=== What you are asked to do ===
Give back exactly the lines from the line that contains "Screen dimensions: 1200x775" to the last line of the listing below, inclusive, and no others.

++++ Material to process ++++

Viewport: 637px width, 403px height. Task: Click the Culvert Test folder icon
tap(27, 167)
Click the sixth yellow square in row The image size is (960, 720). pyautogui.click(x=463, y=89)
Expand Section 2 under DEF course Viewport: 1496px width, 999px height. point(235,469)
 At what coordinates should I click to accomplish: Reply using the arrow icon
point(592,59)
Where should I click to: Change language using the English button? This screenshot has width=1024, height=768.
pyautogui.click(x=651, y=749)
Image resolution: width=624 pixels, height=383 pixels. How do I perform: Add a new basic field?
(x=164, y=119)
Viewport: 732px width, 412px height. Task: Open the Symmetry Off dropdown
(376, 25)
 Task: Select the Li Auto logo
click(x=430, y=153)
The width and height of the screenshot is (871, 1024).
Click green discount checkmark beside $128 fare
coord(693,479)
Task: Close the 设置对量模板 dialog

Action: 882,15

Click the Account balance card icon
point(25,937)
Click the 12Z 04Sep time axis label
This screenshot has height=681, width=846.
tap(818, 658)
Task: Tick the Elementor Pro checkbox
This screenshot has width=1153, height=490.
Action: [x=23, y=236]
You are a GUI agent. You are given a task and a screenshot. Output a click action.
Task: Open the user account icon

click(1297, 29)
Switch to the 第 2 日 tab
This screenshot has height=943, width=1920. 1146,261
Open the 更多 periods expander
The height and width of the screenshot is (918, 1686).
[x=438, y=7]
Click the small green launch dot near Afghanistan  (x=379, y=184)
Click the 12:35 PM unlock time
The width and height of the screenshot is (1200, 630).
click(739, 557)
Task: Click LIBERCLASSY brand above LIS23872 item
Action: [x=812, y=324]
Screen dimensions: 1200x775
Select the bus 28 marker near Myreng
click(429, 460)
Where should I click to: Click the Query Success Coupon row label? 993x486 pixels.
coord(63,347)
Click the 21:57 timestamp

++++

=== Solution to this task ===
Screen dimensions: 1200x775
Select the bus 28 marker near Myreng
click(429, 460)
Where should I click to: Click the Query Success Coupon row label? 993x486 pixels.
coord(63,347)
Click the 21:57 timestamp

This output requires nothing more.